That and presenting like a financially-solvent white professional woman. They didn’t ask for a whole lot of paperwork or proof of income, beyond the first month’s rent. I figured that was part of what would let them jack the rent up in February or March once they realized I couldn’t pay, nice and easy way to get me out and someone else, someone looking at a more traditional time of year with a more traditional job, in.
We half-jogged to the gate, neither of us bothering to pull out umbrellas. I flipped my hood up, and Jess pulled her scarf up over her hair, and walked briskly down the courtyard path, past my neighbor’s little blocked-off patios, until we reached the one I called mine.
“Not bad, actually. And hey,” she said, pointing to the small front window, where Kierkegaard had slipped himself past the vertical slats and sat, a chubby orange presence, glaring at us, “I didn’t realize you had a cat.”
I sighed. “If he doesn’t stop ruining things I can’t replace, I might not have him much longer.” Those stupid vertical slats were going to be the death of me, if the rent didn’t get me first. Kierk, not being the most graceful of creatures, had already managed to snap a couple, and I nearly had heart failure when I looked up how much each cost to replace.

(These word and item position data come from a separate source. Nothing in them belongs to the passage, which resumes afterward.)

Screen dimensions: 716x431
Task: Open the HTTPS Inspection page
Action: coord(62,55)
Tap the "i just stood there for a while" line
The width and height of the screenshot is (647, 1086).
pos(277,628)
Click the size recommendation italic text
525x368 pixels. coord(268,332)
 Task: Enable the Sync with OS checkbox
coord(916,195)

I walked up to my front door and turned the knob several times. Still locked, as securely as it ever had been. I glanced around the empty patio. “I don’t see anything out of place here,” I said.
Jess gave the window a quick once-over. “No signs of anyone trying to break in. Let’s check out the apartment.”

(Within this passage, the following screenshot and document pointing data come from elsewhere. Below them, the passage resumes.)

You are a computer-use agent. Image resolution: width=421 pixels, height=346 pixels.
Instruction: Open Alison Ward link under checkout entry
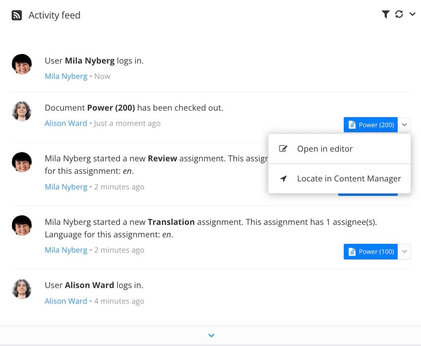(66, 124)
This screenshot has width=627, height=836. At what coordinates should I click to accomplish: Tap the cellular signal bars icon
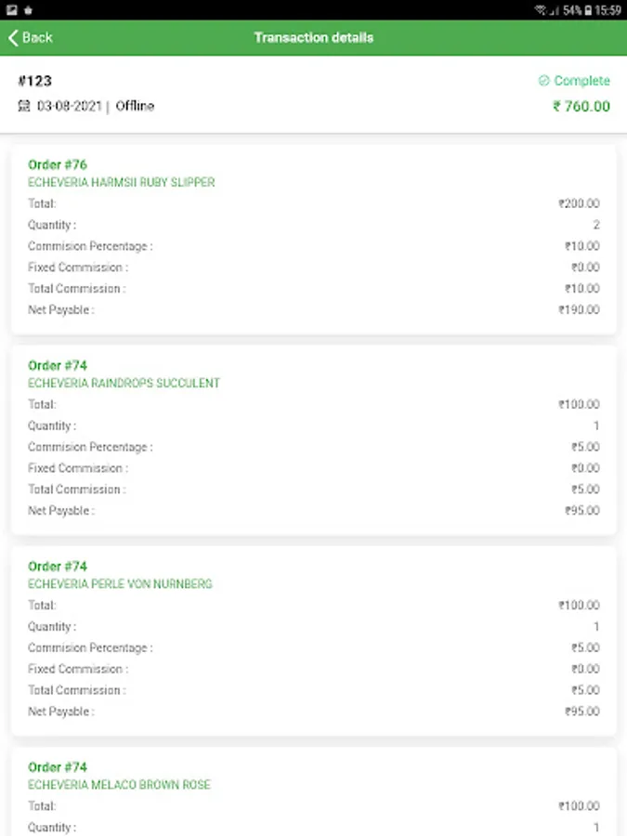(x=554, y=9)
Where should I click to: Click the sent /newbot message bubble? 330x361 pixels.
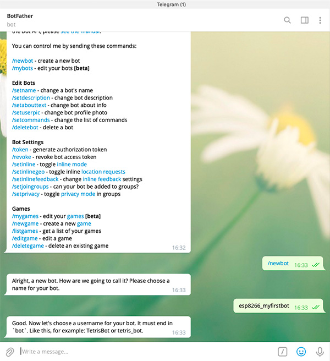(293, 264)
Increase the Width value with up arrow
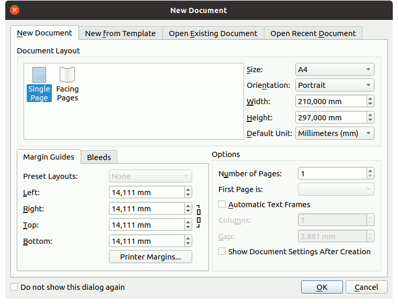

I must have paused. In fact, I know I paused, because I don’t know that I’d ever heard the particular tone that Jess took before that evening.
“Katie,” she said, her voice a potent mix of empathy and exasperation, “you never saw the kinds of places I lived before my great aunt died. There’s nothing in there that you’re going to surprise me with.”
“Fine,” I said. “But don’t say I didn’t warn you.” And I unlocked the door.
There’s a strange alchemy that happens when you bring someone home—and I don’t mean in the romantic sense, because at least in those situations they’re far more interested in you than in how many bookshelves you have and whether your mail is sorted or heaped in a pile. No, what I’m talking about is what happens when you bring someone who knows you reasonably well, but only in a public or semi-public space, into your own space. I always find that it forces me to see my own habitat with outsider eyes.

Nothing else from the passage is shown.